Human kindness meets human need and a renunciant is always a renunciant and is respected as such.

Like everywhere there are two worlds, those that have been educated, and with good jobs, and those living off the land. But there isn't the class bias you find in England. The two worlds mix easily, one isn't so far removed from the other.

The old nun here, who has been ordained for 40 years, is from Bosnia and came here as a refugee. Her father was a famous soldier apparently, and all her brothers are also in monasteries in Serbia. She lives here about 300 metres above the village in a haven of peace with a priest who came from Bosnia with her to look after the 13th century church.

The priest is a burly man, about 5 ft. 6 inches tall, who is constantly working around the small farm here. He has kindly eyes and is a little more backward in coming forward. However, like everyone else he has taken on board this monk from a strange tradition, without hesitation.

The nun is a great character. She has a withered right arm, deformed at birth and has made it her personal responsibility to make sure that I am overfed and "satisfied". She thinks I am like one of the apostles, and seems to pick up on all the signs of simplicity of the monk's robes.

Being a monk is an automatic passport to respect, and having been to Mount Athos is the trump card. We make sure to keep quiet about the monks on Mt. Athos's views about non-Orthodox messengers of Satan, and the Buddhist view of God. And the rest looks after itself. Human kindness meets human need and a renunciant is always a renunciant and is respected as such.

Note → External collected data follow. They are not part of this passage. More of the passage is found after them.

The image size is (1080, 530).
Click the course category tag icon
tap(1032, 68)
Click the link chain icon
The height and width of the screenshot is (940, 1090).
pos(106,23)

This morning the sun is shining for the first time in three days. We will be leaving Marija, a Buddhist from Skopje, who has been our guide since we have been in Macedonia. Not being able to communicate is obviously a severe handicap but by the end of the week we are expecting to meet up with Ven. Nyanamangalo's mother who will be coming out here to walk with us for a while. Jeffrey Craig may also come out to Ohnid on May 1st but I haven't yet heard whether this is the case.

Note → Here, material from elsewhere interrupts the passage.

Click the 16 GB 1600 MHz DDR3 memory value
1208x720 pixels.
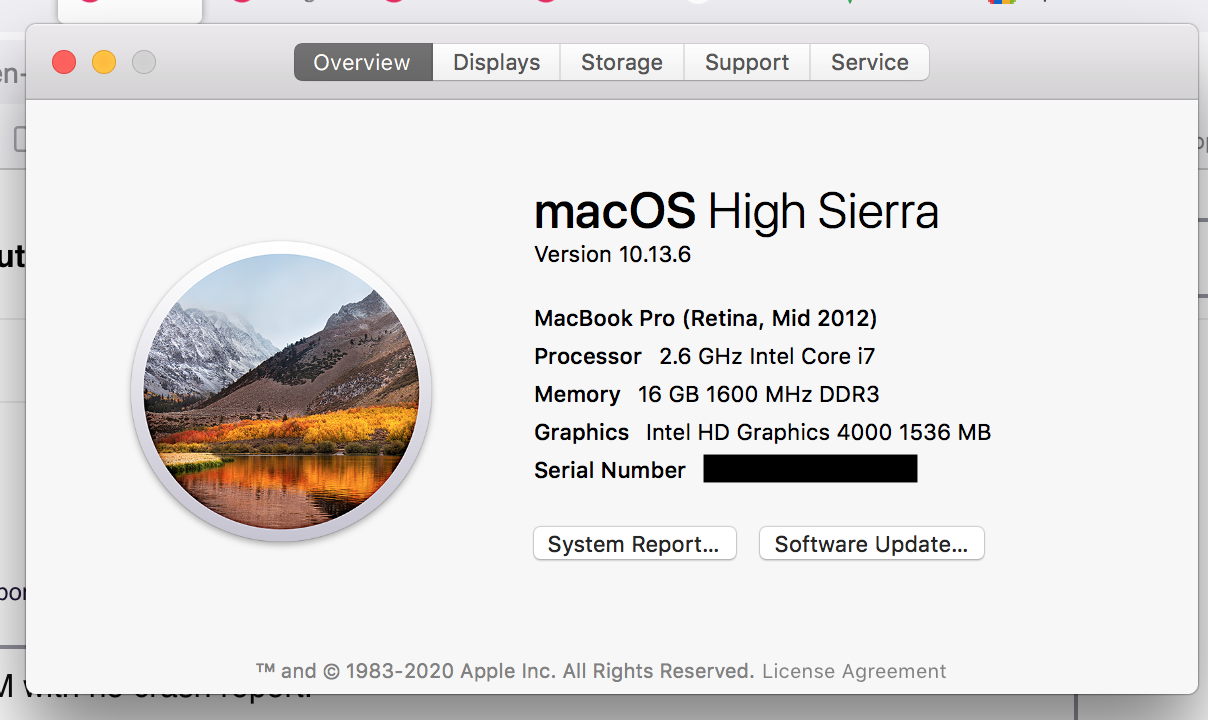(758, 394)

Being on Tudong has been an occasion for much reflection on the practice. The refuge in emptiness is one's strength, not necessarily physical strength, although I am still blessed with plenty of that. But being alone to accommodate changing conditions, and all the consequent frustrations that go with that, changing moods, impossible people, incomprehensible discussions about your future, fussing mothers and disgruntled companions...sounds familiar.

If I had hoped to escape the Dukkha of life by leaving Amaravati for a few months I would have been severely disappointed. But keeping one's mind turned towards Dukkha, whether in the body or the external conditions going wrong, plans changing, etc., allows the heart to stay open and responsive. This is one benefit to be gained by Tudong. To see how effective the practice is in real life. To be able to sit at the end of the day and let the mind rest, to be able to simply be with the walking and the weight of a pack in the midday sun, to have nothing to worry about but where today's meal is coming from and how we're going to stay warm tonight, these are the blessings of the life on the road.

But none of it would be possible without the background of the monastery. Much gratitude arises at the thought of you all keeping the whole thing going, and to Luang Por and Ajahn Chah for the teaching. Of course the heart grows fonder as we move away from the familiar. But to see how the experience of practice benefits all beings is an inspiration to continue.

I am still at the beginning of the journey, and of course there will be many perils to endure, so I thought I would get this down while I can, and share with you all what I am experiencing.

With best wishes from all the forces of goodness in Macedonia.